Exercise brief >> Scan the entries for lines with the word "agent" and copy those lines.

** Information shown follows **

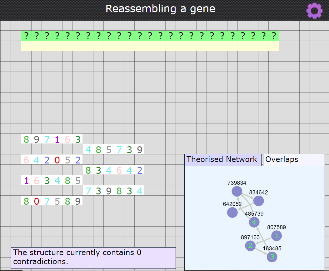
Task: Select the Theorised Network tab
Action: click(222, 160)
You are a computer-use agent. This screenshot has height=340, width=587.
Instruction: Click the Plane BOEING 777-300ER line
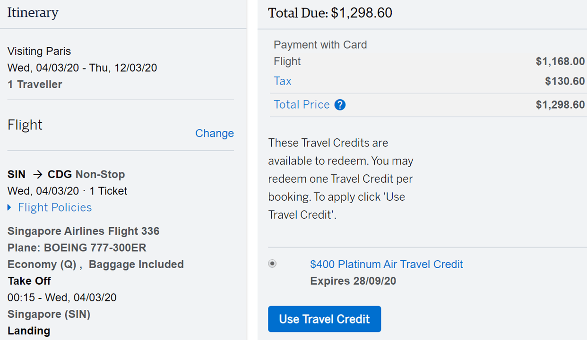pyautogui.click(x=77, y=248)
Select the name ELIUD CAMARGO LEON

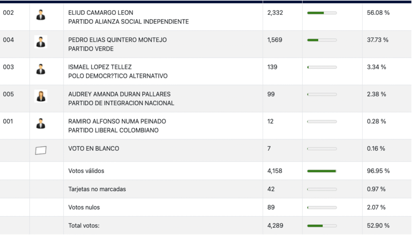101,13
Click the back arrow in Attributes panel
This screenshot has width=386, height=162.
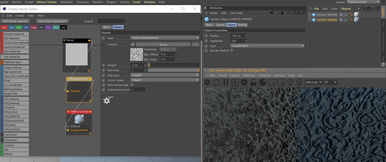pos(271,13)
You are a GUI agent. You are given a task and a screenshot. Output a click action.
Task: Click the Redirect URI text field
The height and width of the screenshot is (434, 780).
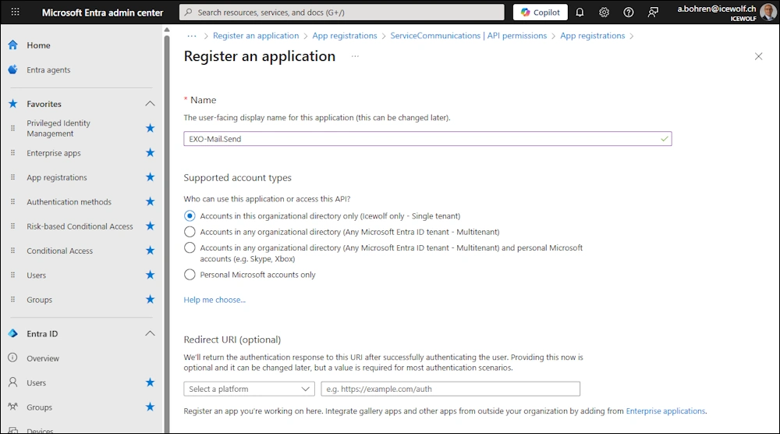[450, 389]
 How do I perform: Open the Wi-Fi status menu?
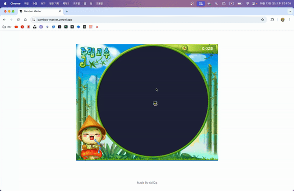click(x=247, y=3)

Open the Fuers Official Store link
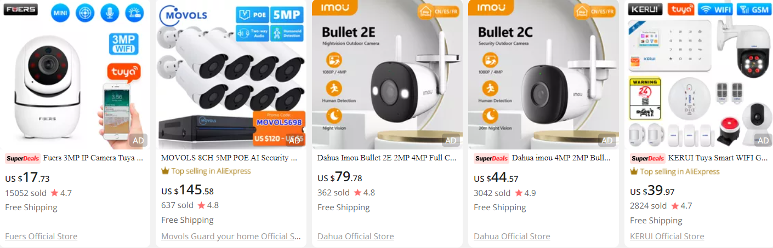point(41,237)

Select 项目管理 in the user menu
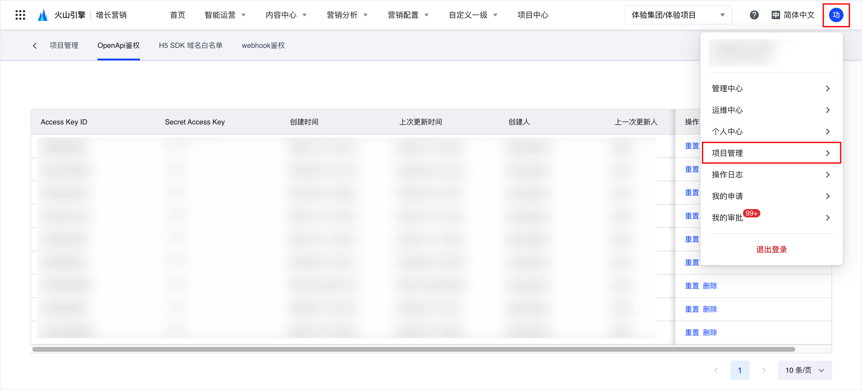tap(771, 153)
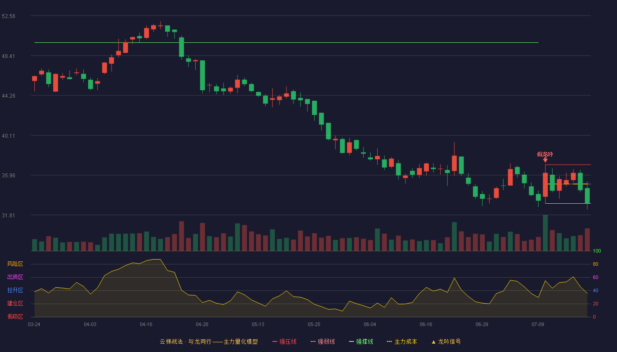The image size is (617, 352).
Task: Click the 云梯战法 主力量化模型 legend title
Action: click(208, 341)
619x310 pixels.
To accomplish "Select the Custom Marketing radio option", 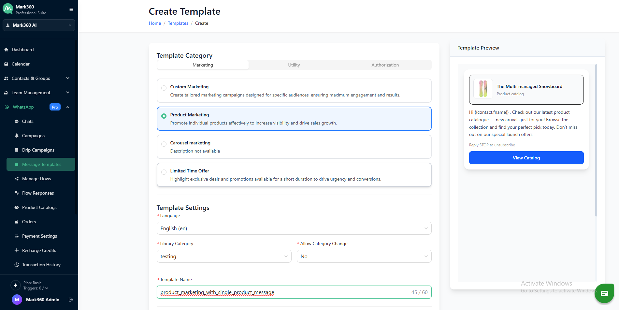I will pyautogui.click(x=164, y=88).
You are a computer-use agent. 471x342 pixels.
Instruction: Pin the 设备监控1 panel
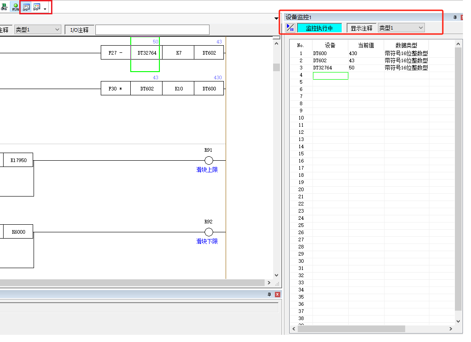coord(455,17)
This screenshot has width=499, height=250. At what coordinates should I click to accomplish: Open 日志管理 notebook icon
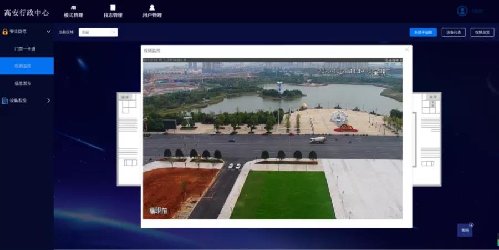point(113,8)
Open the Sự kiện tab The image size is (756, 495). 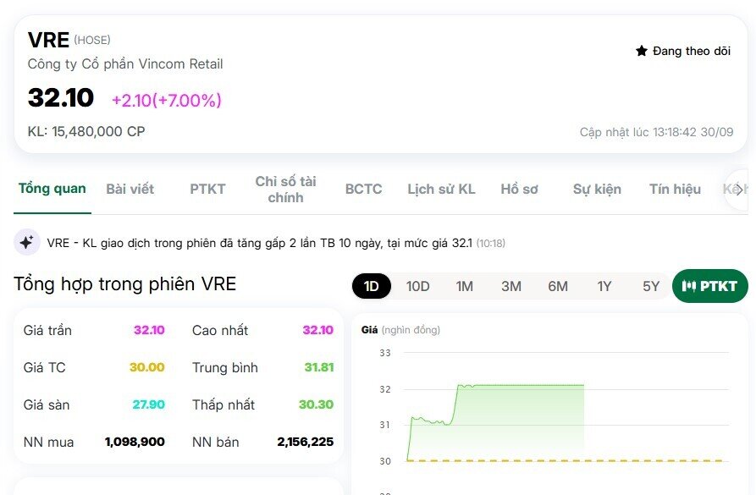597,190
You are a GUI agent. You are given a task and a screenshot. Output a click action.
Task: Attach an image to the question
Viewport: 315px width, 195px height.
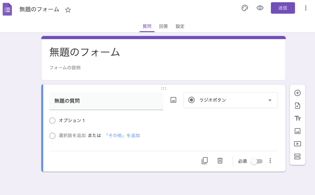pos(173,100)
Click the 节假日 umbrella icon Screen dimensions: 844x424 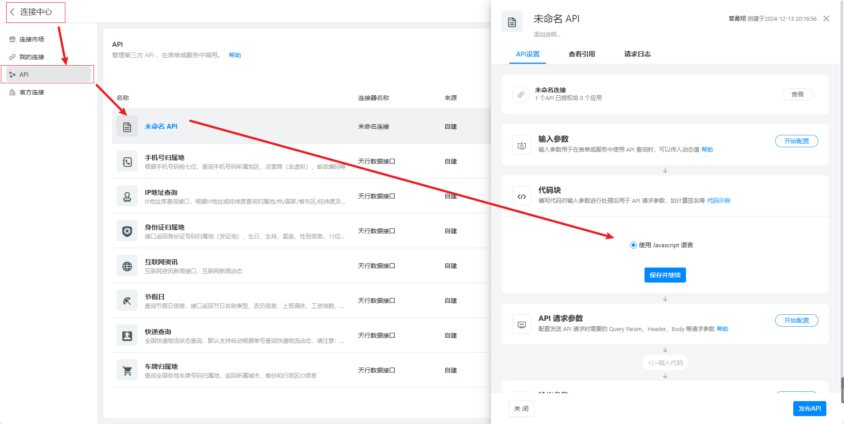point(127,301)
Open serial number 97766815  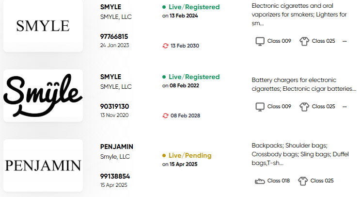coord(114,36)
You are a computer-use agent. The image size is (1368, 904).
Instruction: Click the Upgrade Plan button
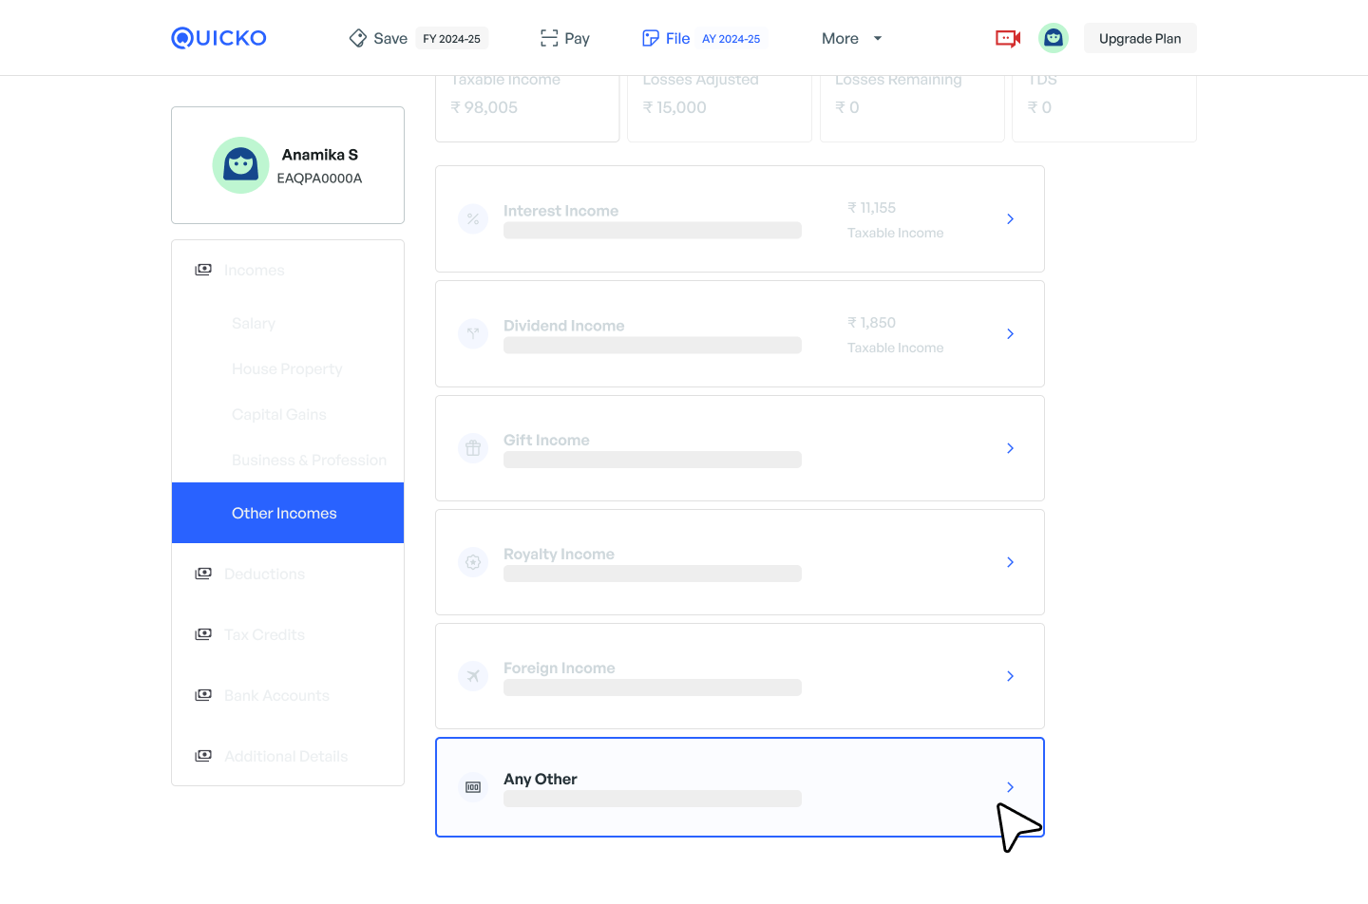(1139, 38)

** End of Information shown **

Answer box >>
You are a computer-use agent. This screenshot has height=340, width=587.
You are a GUI agent. You are given a task and a screenshot. Output a click action.
You are a computer-use agent. 471x342 pixels.
You are a GUI agent. You are given a task and a screenshot. Output a click action.
You are a computer-use agent. The image size is (1368, 904).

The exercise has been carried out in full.